------ Page text

P.J. Brooks, PhD, Acting Director of the Office of Rare Diseases Research at the National Center for Advancing Translational Sciences (NCATS), describes NCATS’ push to increase efficiency and decrease costs in the development of rare disease treatments.

As Dr. Brooks explains, fewer than 10% of rare diseases have FDA-approved treatments despite the fact that roughly 80% of them are caused by known single-gene alterations and are, thus, candidates for gene therapy. However, the development of gene therapies is complex, time consuming, and expensive, especially for rare diseases. 

One solution to increase efficiency is to apply a “many-diseases-at-a-time” approach, which has been successful in the development of cancer treatments. To encourage this approach, NCATS is leading a number of initiatives including the Bespoke Gene Therapy Consortium (BGTC) and Platform Vector Gene Therapy (PaVe-GT) pilot project. These two efforts serve different but complementary goals. The PaVe-GT pilot project is testing methods to increase the efficiency of gene therapy trial startup by using a standardized process, with the same capsid and manufacturing methods, for four different rare diseases while the BGTC program is a private-public initiative that hopes to streamline the path from animal studies to human testing. For the latter program, researchers will conduct four to six clinical trials using a streamlined approach with each trial focused on a different rare disease.

------------
------ Available data

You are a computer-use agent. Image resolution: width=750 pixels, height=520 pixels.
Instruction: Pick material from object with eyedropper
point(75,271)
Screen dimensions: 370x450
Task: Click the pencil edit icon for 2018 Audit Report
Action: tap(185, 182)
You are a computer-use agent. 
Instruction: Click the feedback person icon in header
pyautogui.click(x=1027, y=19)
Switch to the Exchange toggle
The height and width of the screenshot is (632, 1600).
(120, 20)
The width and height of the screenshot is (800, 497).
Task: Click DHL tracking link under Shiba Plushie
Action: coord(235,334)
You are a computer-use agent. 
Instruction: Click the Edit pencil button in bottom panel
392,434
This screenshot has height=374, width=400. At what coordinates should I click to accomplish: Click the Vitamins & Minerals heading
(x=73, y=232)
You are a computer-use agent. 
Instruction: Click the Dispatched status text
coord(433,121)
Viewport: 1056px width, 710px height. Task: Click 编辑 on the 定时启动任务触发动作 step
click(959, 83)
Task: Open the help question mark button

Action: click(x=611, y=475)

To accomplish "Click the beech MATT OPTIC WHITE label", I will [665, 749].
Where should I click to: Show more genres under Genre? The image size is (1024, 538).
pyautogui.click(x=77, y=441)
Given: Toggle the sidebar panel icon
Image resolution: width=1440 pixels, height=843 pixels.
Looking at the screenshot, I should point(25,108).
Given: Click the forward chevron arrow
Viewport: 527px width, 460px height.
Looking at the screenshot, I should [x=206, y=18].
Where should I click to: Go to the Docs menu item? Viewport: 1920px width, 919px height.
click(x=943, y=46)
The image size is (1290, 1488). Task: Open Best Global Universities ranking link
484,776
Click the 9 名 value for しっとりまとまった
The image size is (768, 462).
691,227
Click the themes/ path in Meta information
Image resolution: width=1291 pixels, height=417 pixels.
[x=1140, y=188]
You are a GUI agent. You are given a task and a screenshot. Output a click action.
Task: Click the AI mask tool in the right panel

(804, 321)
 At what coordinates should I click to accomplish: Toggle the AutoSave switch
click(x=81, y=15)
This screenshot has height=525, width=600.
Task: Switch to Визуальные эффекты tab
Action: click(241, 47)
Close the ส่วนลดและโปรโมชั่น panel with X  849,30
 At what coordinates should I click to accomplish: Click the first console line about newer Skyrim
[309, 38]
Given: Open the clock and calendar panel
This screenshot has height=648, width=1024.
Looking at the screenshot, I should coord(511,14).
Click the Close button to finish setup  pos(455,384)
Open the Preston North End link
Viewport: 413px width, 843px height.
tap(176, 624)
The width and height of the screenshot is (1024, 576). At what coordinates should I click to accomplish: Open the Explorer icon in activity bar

------------

## Exercise
Please restate the part of the NCATS rare disease text that opens with "P.J. Brooks, PhD, Acting" and closes with "rare disease treatments.", with "Acting Director" changed to "Interim Director".

## Reply
P.J. Brooks, PhD, Interim Director of the Office of Rare Diseases Research at the National Center for Advancing Translational Sciences (NCATS), describes NCATS’ push to increase efficiency and decrease costs in the development of rare disease treatments.